** BEGIN **

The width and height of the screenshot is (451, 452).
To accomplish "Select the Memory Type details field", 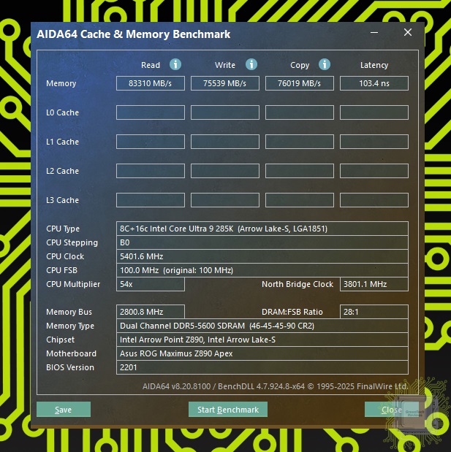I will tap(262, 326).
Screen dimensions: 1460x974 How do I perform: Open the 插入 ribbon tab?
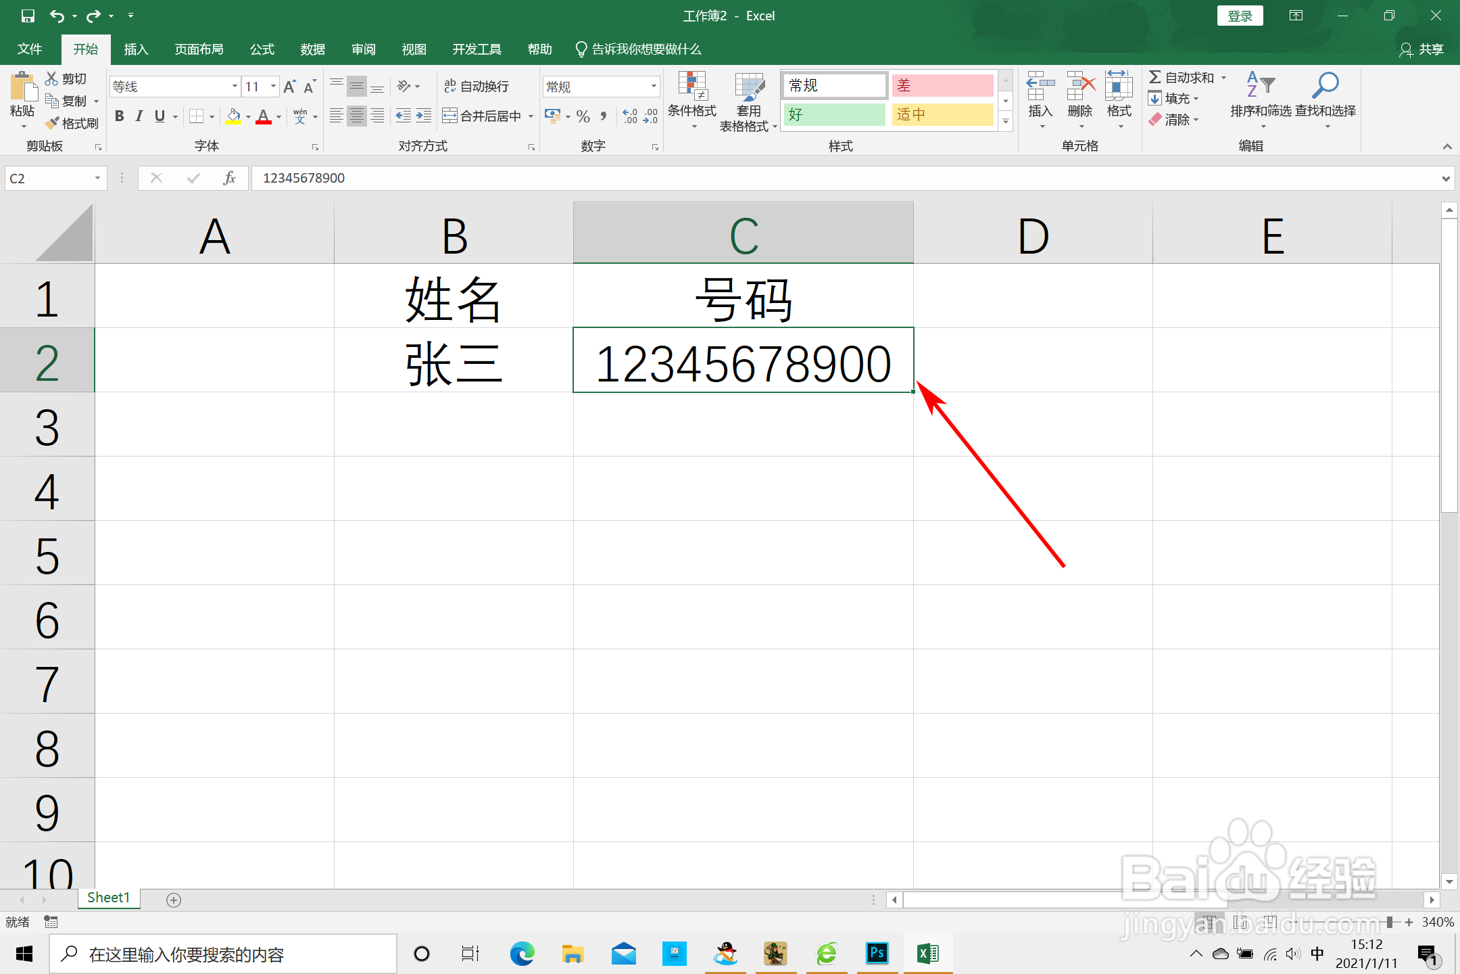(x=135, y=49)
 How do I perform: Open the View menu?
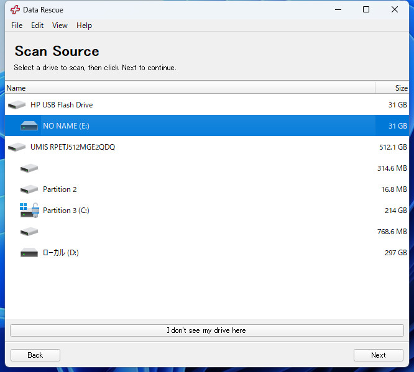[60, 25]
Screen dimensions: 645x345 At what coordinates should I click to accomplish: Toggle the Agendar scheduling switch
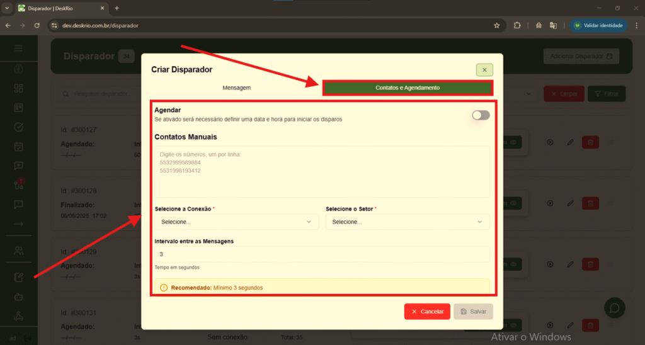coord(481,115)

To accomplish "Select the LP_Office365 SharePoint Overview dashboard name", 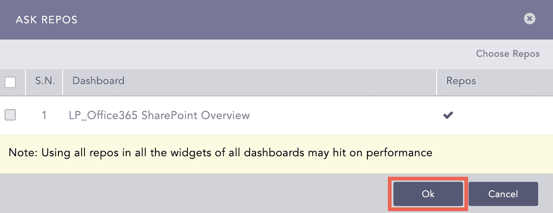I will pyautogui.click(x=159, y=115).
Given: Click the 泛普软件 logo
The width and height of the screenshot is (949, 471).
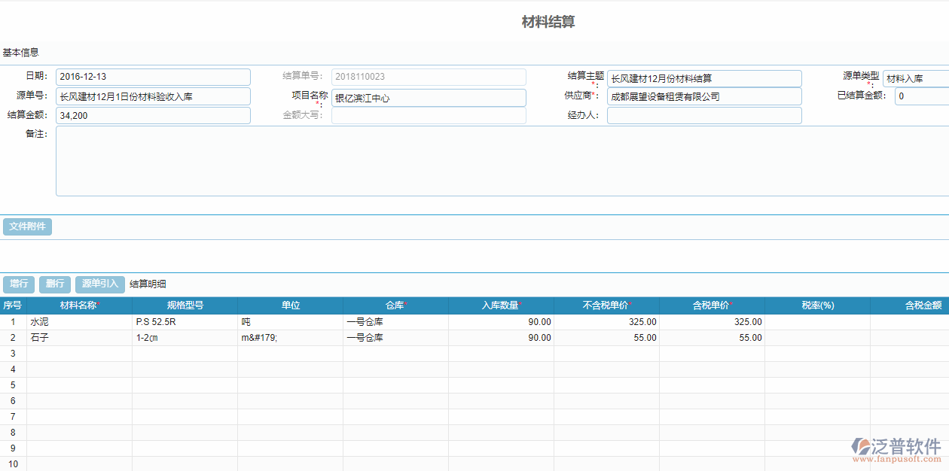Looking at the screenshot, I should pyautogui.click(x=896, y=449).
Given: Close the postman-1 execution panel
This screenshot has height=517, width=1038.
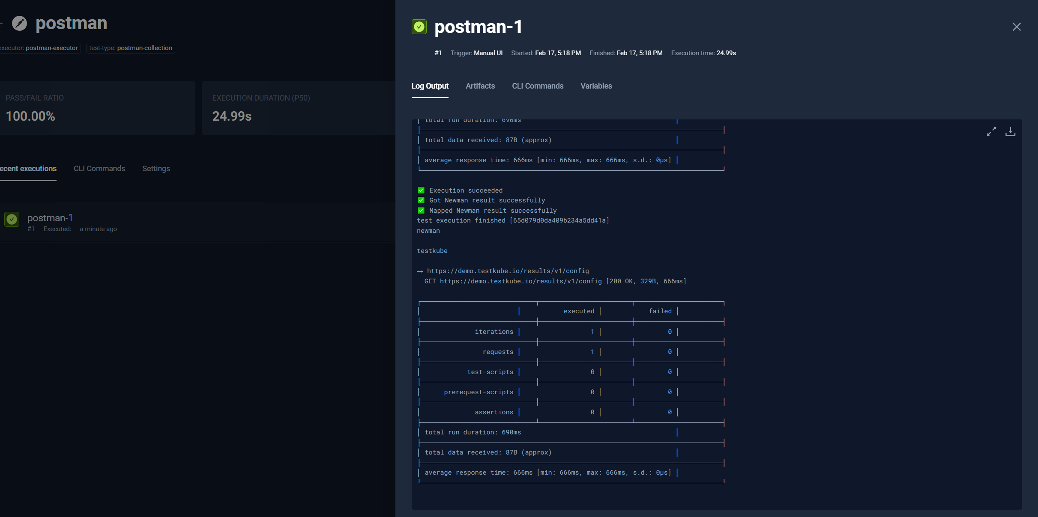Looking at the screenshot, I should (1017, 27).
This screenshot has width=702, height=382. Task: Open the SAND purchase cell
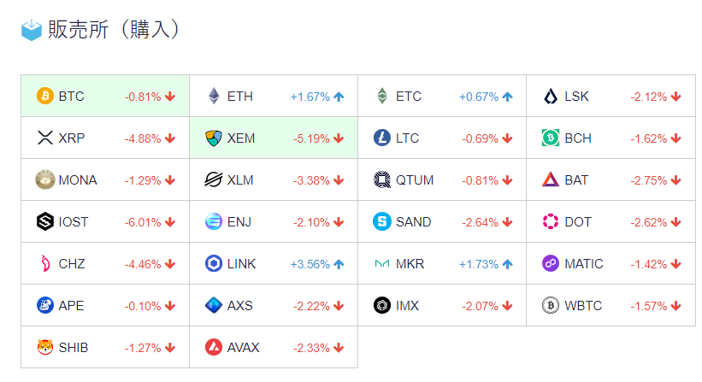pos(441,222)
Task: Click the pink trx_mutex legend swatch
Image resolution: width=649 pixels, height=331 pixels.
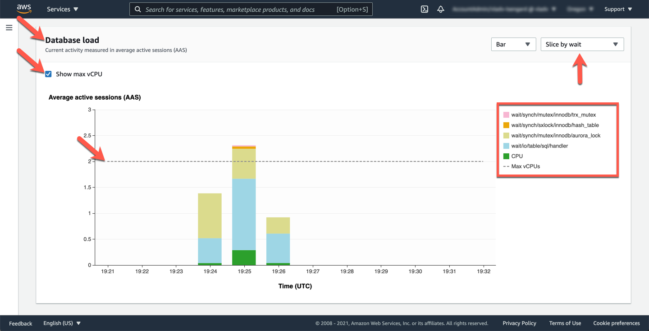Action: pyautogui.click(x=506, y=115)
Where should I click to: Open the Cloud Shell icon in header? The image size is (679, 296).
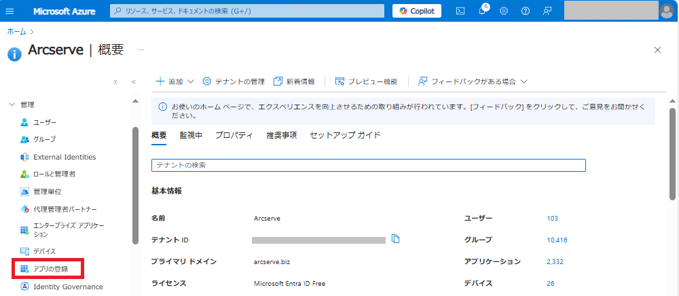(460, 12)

** END **

[Stated problem] Copy the rows word for word, from the line that contains "Task: Click the pink trx_mutex legend swatch" through the end of the rows, and leave the pictures out.

[Result]
Task: Click the pink trx_mutex legend swatch
Image resolution: width=649 pixels, height=331 pixels.
Action: pyautogui.click(x=506, y=115)
Where should I click to: Open the Cloud Shell icon in header? The image size is (679, 296).
(460, 12)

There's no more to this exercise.